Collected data
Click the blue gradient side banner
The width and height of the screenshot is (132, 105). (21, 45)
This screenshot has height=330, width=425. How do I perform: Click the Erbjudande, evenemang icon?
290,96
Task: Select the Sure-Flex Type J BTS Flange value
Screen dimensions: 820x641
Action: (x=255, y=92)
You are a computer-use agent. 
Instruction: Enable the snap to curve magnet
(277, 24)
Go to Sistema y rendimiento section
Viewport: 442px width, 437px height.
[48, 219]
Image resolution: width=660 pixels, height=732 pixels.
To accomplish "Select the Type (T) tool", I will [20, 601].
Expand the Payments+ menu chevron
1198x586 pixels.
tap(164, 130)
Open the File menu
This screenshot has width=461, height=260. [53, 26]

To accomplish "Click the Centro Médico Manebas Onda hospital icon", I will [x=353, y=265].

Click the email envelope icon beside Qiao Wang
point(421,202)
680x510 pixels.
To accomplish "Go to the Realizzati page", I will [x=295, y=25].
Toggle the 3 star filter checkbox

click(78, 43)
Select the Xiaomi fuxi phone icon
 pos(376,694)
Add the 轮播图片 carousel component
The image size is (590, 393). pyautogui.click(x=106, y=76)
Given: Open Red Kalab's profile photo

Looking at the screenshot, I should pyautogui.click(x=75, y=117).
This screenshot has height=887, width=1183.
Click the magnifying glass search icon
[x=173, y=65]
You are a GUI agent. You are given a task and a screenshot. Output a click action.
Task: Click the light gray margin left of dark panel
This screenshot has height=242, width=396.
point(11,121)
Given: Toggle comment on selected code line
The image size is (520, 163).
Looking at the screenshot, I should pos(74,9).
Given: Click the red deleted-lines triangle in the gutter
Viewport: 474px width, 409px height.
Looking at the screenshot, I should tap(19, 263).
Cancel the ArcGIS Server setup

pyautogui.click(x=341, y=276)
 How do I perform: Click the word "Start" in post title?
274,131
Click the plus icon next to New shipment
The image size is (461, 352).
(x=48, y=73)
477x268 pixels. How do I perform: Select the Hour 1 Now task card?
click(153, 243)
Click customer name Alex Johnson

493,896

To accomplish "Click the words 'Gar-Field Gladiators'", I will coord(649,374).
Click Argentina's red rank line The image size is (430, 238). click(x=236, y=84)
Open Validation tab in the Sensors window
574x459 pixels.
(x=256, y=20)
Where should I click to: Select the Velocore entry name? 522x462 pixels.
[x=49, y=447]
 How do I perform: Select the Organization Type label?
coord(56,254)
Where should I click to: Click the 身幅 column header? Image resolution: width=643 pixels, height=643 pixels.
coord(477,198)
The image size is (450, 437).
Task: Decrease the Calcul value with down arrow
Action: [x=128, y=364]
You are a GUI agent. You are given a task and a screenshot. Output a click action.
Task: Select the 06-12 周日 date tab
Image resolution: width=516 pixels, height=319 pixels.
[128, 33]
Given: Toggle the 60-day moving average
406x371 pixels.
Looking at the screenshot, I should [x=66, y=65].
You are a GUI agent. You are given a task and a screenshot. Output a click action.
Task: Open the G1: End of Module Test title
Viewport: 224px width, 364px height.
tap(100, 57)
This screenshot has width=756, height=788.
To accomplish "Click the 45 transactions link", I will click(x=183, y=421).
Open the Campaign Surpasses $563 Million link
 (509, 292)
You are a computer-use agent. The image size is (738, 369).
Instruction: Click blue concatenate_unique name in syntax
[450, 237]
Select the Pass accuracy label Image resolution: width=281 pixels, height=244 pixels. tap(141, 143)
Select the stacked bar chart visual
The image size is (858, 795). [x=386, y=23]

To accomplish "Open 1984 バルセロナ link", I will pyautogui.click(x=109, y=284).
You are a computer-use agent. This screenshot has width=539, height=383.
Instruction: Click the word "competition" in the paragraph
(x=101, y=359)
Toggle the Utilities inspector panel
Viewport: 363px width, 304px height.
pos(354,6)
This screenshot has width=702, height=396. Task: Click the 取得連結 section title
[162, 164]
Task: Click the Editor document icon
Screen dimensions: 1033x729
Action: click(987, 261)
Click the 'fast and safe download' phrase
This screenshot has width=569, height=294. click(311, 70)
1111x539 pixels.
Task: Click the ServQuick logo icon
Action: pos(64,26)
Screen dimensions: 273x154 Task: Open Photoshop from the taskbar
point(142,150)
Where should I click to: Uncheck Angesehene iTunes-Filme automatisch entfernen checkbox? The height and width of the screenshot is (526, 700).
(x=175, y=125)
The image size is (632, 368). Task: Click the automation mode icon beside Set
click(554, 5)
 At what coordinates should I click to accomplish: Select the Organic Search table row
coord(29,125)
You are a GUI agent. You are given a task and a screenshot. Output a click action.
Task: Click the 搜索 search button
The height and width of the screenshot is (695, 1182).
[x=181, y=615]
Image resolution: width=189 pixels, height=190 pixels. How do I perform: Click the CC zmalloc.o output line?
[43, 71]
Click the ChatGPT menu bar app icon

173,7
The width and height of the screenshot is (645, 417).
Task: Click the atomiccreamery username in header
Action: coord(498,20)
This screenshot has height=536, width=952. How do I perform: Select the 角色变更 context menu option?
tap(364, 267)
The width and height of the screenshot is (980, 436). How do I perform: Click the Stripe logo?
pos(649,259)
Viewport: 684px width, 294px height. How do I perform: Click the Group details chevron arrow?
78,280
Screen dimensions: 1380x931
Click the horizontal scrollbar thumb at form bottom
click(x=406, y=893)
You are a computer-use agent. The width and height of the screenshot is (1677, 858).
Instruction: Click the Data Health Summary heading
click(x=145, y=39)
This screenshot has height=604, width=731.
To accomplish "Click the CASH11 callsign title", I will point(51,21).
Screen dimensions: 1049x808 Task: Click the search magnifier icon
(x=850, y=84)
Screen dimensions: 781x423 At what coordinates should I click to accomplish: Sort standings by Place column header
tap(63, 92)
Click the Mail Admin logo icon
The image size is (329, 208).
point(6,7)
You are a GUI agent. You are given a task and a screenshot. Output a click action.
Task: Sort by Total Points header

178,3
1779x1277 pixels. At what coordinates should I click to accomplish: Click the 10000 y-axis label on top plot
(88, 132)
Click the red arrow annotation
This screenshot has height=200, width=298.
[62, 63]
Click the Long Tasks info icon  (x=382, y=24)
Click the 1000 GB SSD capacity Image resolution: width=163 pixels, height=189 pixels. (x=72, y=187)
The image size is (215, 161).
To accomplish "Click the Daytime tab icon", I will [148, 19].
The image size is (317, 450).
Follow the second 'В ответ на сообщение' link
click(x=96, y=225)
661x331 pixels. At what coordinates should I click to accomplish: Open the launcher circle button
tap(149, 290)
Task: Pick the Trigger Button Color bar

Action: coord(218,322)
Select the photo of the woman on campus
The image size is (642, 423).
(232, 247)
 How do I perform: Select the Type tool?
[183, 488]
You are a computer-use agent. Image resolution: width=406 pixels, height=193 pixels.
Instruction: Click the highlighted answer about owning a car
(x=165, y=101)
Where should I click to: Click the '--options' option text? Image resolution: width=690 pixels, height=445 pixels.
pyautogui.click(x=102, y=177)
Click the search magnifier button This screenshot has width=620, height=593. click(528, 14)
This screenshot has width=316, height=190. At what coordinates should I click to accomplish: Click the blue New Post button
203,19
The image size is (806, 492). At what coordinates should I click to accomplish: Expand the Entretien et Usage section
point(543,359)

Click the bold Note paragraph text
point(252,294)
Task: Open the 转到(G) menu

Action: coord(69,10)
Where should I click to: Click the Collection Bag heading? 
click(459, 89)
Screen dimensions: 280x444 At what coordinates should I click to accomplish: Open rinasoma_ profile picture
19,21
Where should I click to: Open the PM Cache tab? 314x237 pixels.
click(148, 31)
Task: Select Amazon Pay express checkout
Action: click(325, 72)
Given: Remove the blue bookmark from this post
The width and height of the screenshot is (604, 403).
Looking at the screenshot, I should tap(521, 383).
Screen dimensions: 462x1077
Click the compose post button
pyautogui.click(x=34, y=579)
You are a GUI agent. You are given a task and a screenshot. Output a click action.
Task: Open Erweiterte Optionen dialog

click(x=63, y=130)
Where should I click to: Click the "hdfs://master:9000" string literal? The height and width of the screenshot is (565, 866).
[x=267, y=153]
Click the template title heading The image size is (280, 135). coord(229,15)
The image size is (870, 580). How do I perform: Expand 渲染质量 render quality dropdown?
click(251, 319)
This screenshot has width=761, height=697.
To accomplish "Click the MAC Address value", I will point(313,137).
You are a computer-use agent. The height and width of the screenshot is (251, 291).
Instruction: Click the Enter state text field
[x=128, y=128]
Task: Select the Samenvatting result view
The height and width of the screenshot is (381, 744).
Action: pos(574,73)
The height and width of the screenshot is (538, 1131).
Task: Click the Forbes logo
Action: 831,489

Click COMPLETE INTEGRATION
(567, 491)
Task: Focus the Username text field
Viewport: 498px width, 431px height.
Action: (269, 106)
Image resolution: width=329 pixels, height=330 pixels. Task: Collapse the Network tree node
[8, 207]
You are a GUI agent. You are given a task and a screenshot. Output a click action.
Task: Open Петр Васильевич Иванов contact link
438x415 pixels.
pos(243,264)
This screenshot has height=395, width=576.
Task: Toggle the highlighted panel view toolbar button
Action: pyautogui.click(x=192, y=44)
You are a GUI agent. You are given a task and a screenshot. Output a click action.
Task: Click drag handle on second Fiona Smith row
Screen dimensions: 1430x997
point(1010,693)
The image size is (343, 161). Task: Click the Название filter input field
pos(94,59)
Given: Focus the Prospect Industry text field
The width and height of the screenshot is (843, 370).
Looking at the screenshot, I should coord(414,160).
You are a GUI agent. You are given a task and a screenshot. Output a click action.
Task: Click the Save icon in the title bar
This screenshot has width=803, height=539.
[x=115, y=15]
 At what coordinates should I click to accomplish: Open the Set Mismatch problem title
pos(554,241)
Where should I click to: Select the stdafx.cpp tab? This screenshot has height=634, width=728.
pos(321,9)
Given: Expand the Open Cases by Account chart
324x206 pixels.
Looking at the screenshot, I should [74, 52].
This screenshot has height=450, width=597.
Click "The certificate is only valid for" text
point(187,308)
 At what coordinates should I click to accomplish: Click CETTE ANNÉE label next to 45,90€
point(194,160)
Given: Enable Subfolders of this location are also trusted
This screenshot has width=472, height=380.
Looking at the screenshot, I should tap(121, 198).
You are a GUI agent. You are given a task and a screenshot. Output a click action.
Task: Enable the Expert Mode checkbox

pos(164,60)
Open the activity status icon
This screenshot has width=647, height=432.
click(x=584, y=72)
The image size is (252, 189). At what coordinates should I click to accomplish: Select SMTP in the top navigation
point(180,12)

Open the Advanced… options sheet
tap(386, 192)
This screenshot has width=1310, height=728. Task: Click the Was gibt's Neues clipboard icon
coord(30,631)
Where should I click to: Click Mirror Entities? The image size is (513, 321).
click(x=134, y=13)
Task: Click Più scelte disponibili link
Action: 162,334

*WHAT TO PRODUCE*.
From the records above, print only the lines between the one holding "Given: Expand the Open Cases by Account chart" and the one holding "Open the activity status icon", inclusive, exactly as they stand.

*WRITTEN ANSWER*.
Given: Expand the Open Cases by Account chart
324x206 pixels.
Looking at the screenshot, I should [74, 52].
This screenshot has height=450, width=597.
Click "The certificate is only valid for" text
point(187,308)
 At what coordinates should I click to accomplish: Click CETTE ANNÉE label next to 45,90€
point(194,160)
Given: Enable Subfolders of this location are also trusted
This screenshot has width=472, height=380.
Looking at the screenshot, I should tap(121, 198).
You are a GUI agent. You are given a task and a screenshot. Output a click action.
Task: Enable the Expert Mode checkbox

pos(164,60)
Open the activity status icon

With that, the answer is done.